First Posting! Catching Up

Hello all,

This is my first blog posting so I am formatting it as a catch-up bullet list.
  • Mar 3: Software Guru magazine wants me to write an article on Agile for their special issue to be published this summer. I will be writing about Agile and how it fits with standards and models, particularly with MoProSoft
  • Feb 1~12: Back to Mexico. Followed up with some companies on deciding to adopt agile. Some of them are still enthusiastic but are yet to decide, in addition that March is the time to plan budget for the year so delays are expected. One government company is going really slow and will need a lot of effort from my side to get them to put the proposal on the right hands for approval. Also had a first meeting with a couple of small companies, both curious to learn more about agile.

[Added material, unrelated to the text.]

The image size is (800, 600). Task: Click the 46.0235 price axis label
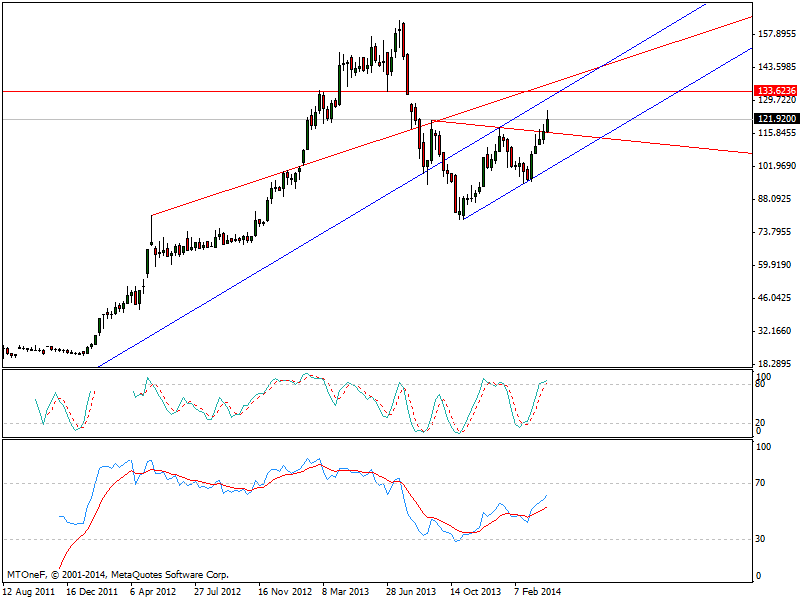tap(777, 298)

  • Jan 12~22, 2009: First business trip to Mexico. Gave a presentation on Agile to the Asociación Mexicana de Informática (AMIAC) at the National University of Mexico. There was a lot of enthusiasm from the attendants and most of their question were related to how to make Agile function with standards (ISOs) and models such as CMMI. I met with executives from 3 companies, one of them government, to present my services. Also met with Hanna Oktaba, director of ProSoft, to talk about their MoProSoft standard. The central aspect of the trip was to learn that most Mexican industries are very tightly bonded with standards and small software service companies seem to have no much choice but to abide by those rules. What I found somewhat unfortunate is that there is no much awareness of Agile and its benefits; and although there are some big Mexican companies that already do agile (most of them banks) the existence and use of agile is yet to gain momentum there. On the bright side of things some people showed interest and communication with them is ongoing. In conclusion I realized that it will take a lot of effort to get Mexico to adopt agile.